Tree growth, yield, and fruit quality of eight lemon cultivars [Citrus limon (L.) Burro. f.] on macrophylla (Alemow) (C. macrophylla Wester) rootstock were compared when grown in sandy soil in the arid climate of south-western Arizona. `Foothill Lisbon' had higher cumulative yield and titratable acids than `Monroe Lisbon', `Prior Lisbon', `Eureka', and `Villafranca', and had larger fruit than other `Lisbon' cultivars. `Prior Lisbon' produced a larger tree canopy with lower yield efficiency than all other cultivars and did not show any decline due to sieve tube necrosis 12 years after planting.

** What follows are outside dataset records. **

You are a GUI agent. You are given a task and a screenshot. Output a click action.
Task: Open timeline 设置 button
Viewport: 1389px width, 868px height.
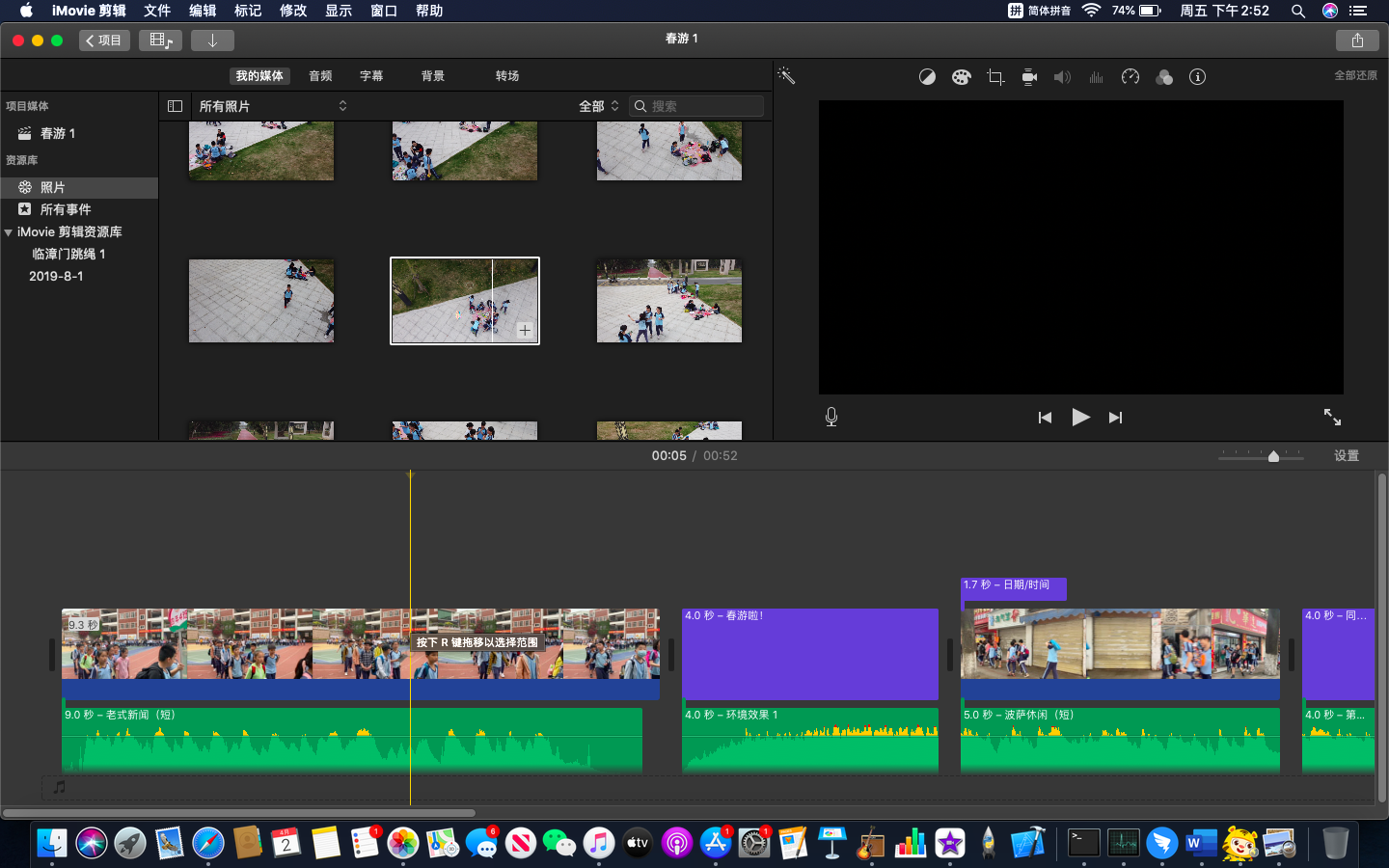pos(1347,456)
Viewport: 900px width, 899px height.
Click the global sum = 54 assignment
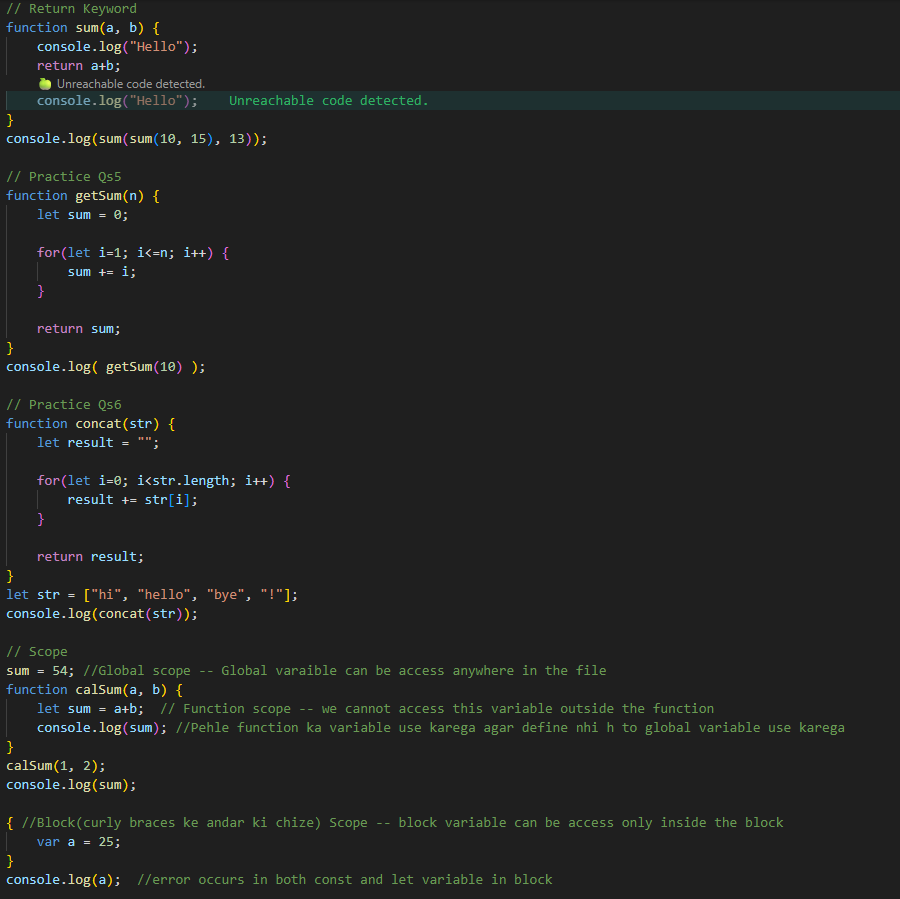tap(37, 670)
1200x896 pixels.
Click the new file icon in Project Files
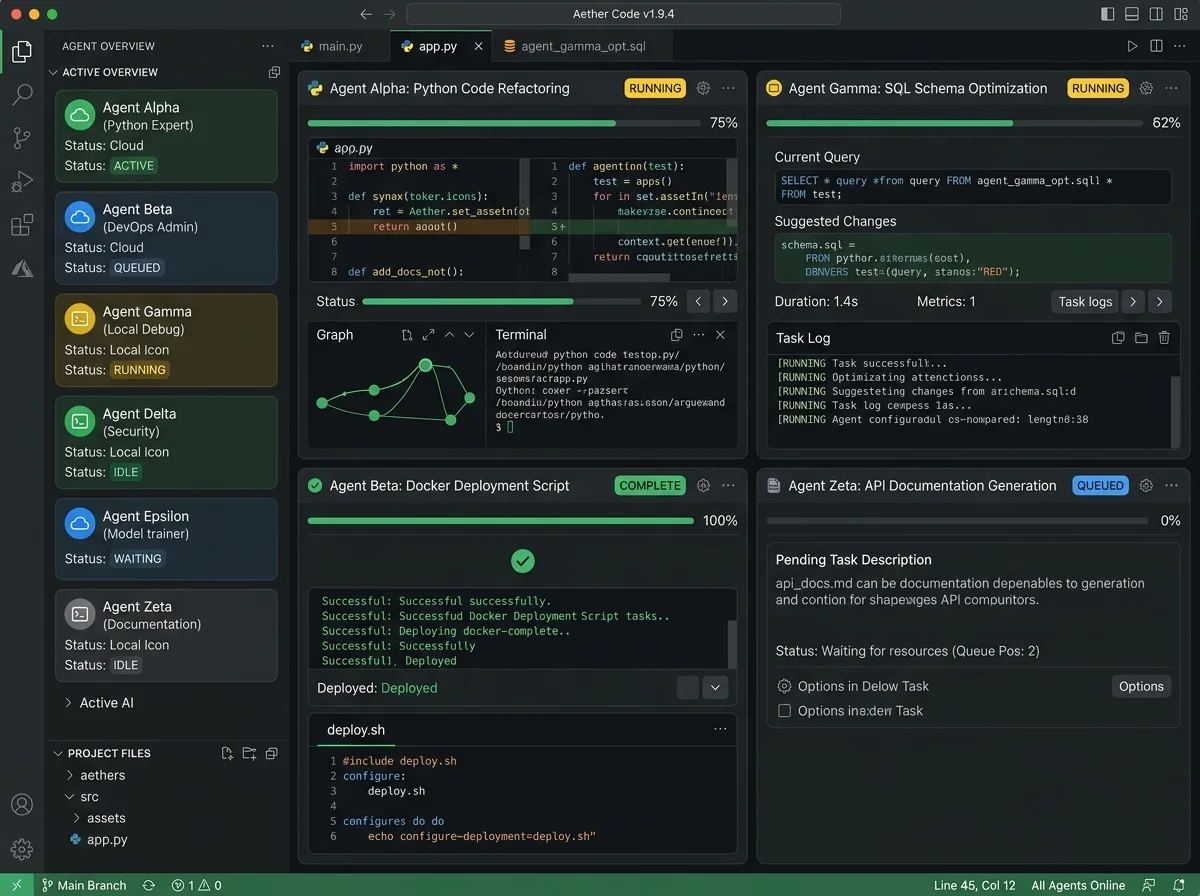(227, 753)
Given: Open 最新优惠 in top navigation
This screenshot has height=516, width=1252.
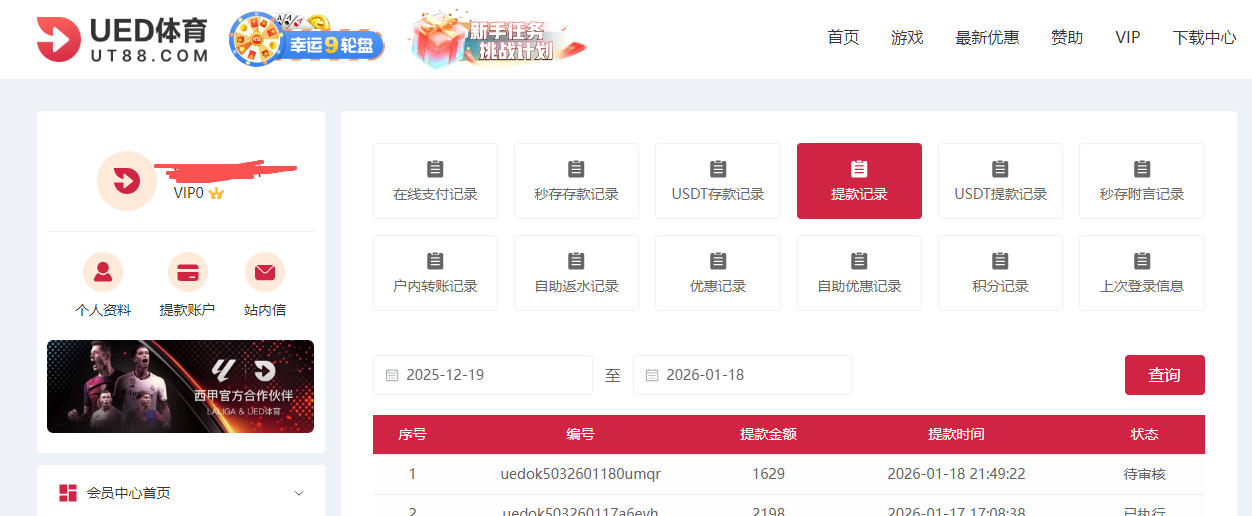Looking at the screenshot, I should coord(987,38).
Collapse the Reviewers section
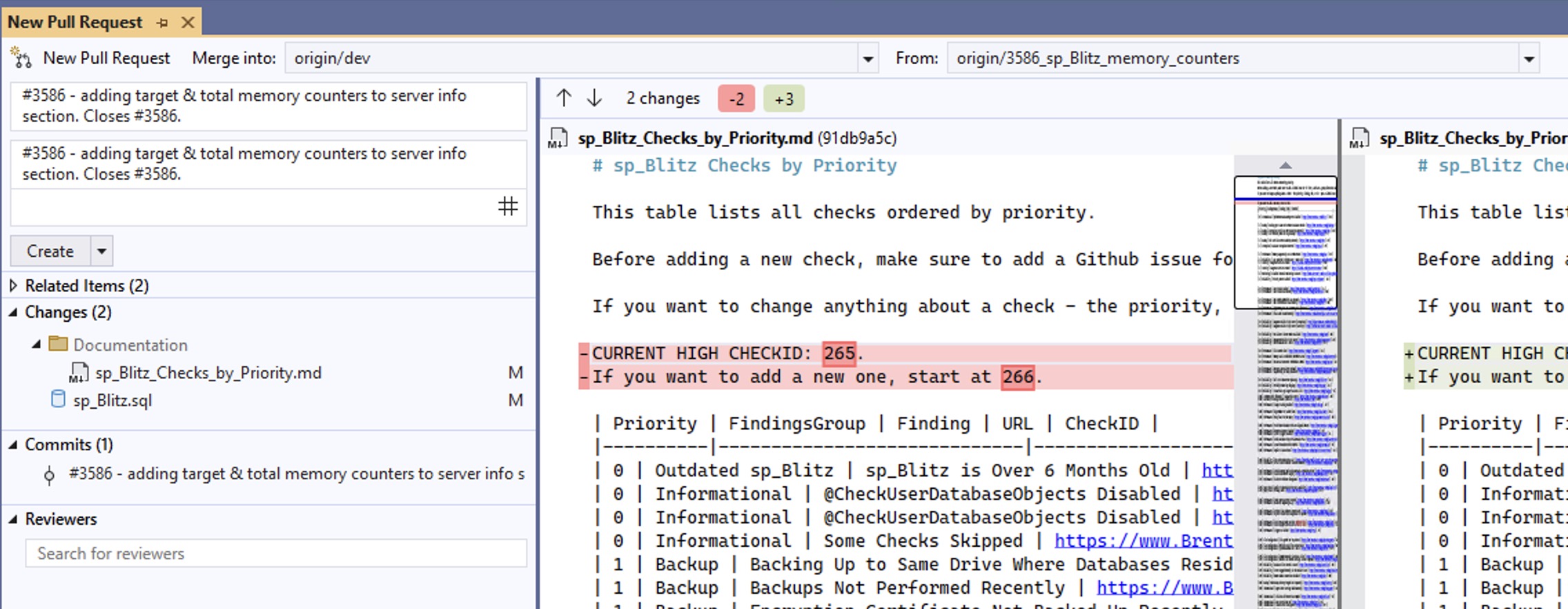 pyautogui.click(x=13, y=519)
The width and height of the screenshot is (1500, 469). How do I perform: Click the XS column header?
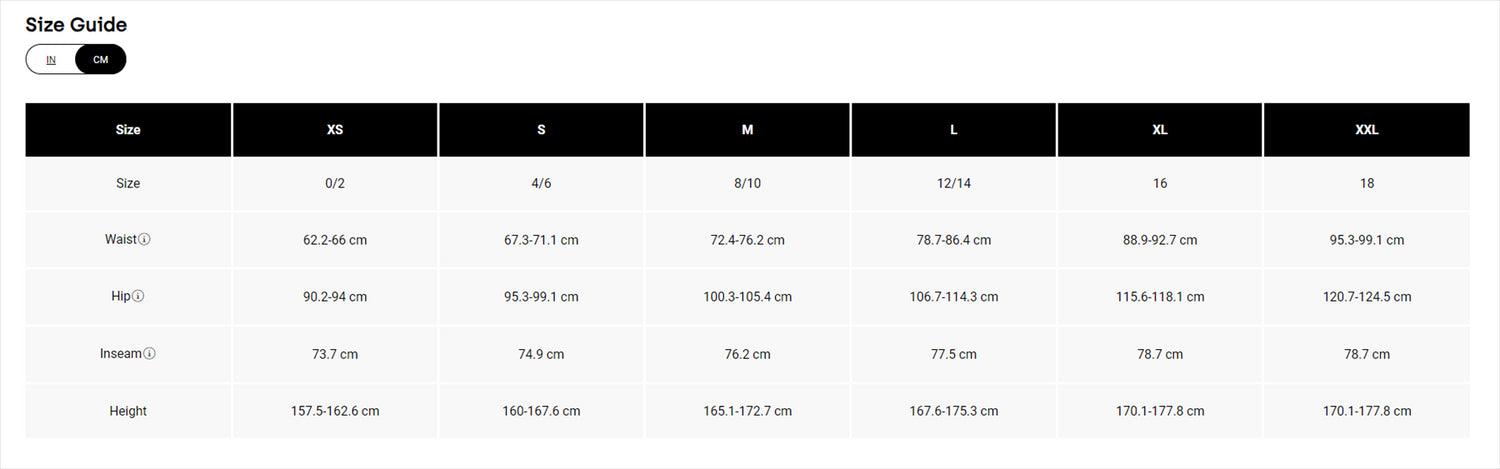click(x=335, y=130)
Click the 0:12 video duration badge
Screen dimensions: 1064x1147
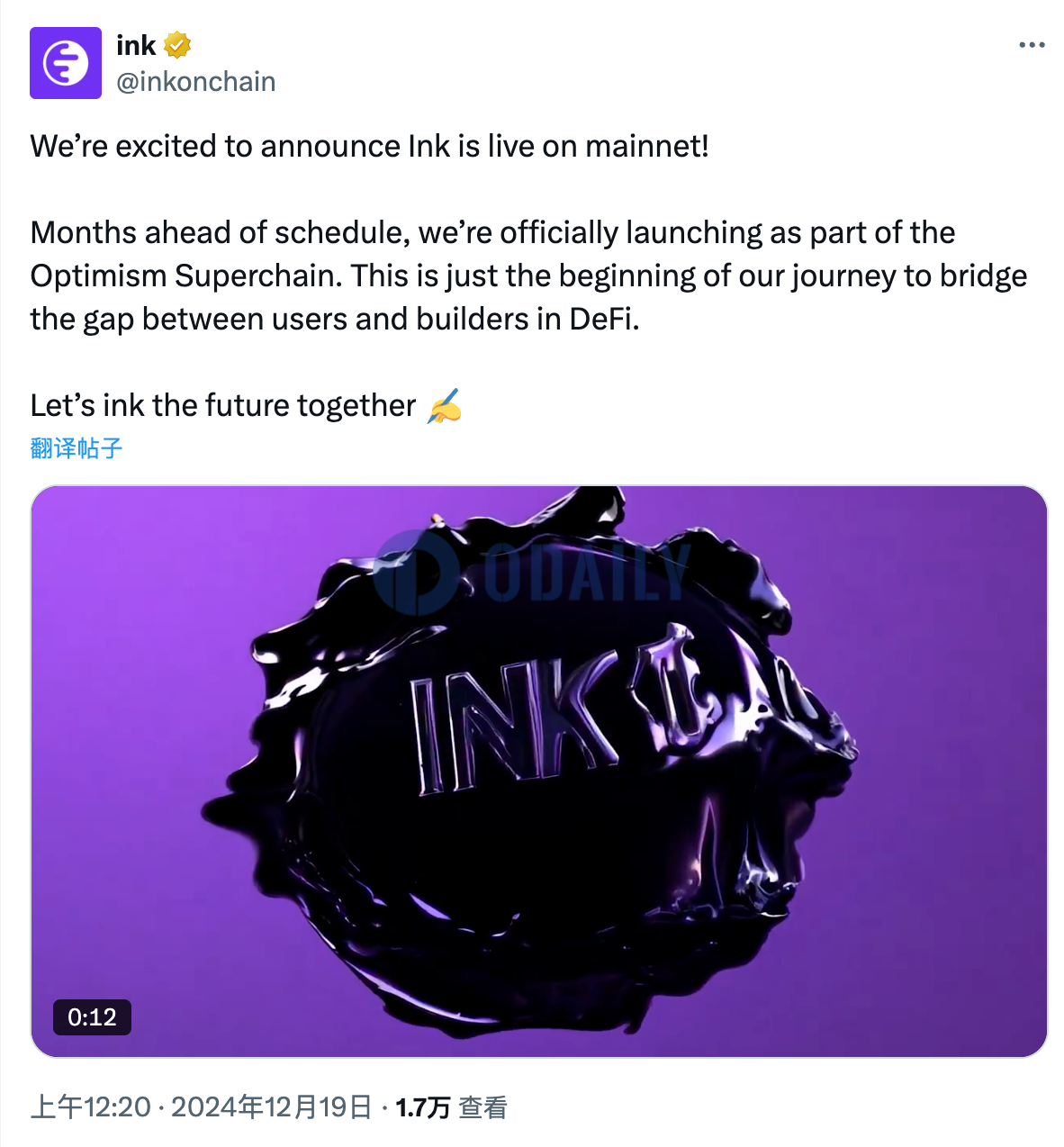pos(92,1017)
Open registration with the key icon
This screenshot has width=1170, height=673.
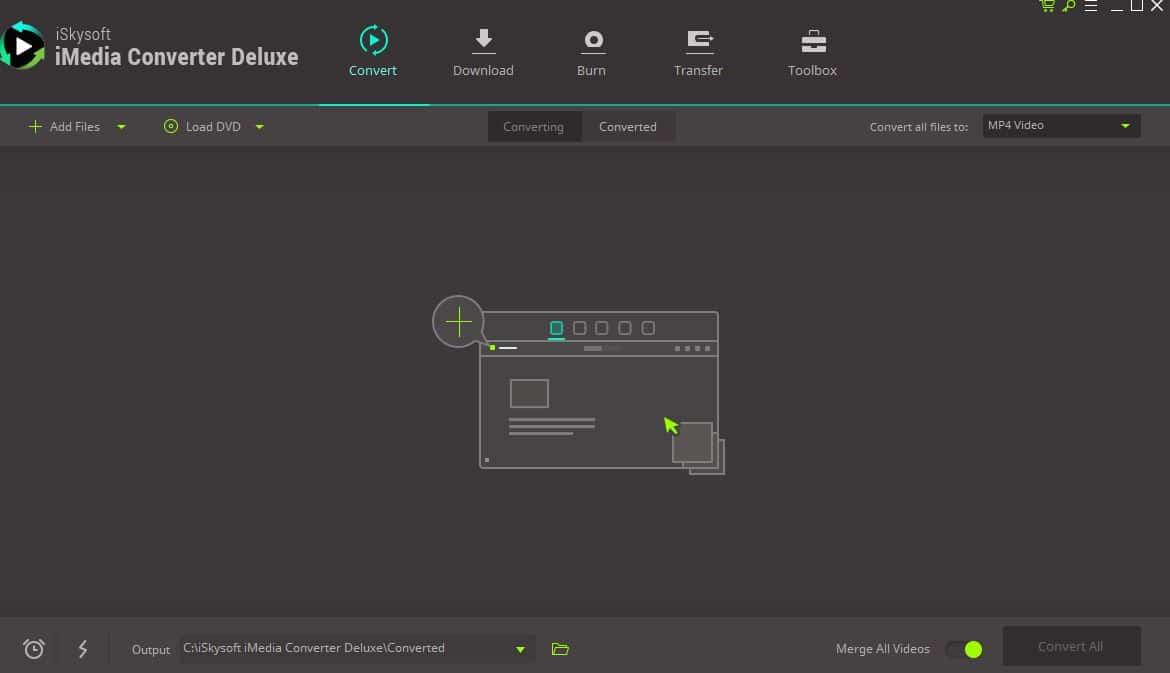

Overall, `Eureka' cultivars and `Villafranca' had lower relative cumulative yields, canopy volumes, total soluble solids content, titratable acids, and seed content, but higher tree decline than `Lisbon' cultivars. Overall, `Foothill Lisbon', in spite of carrying exocortis viroid, produced good yields and fruit quality and `Prior Lisbon' had a satisfactory growth-performance.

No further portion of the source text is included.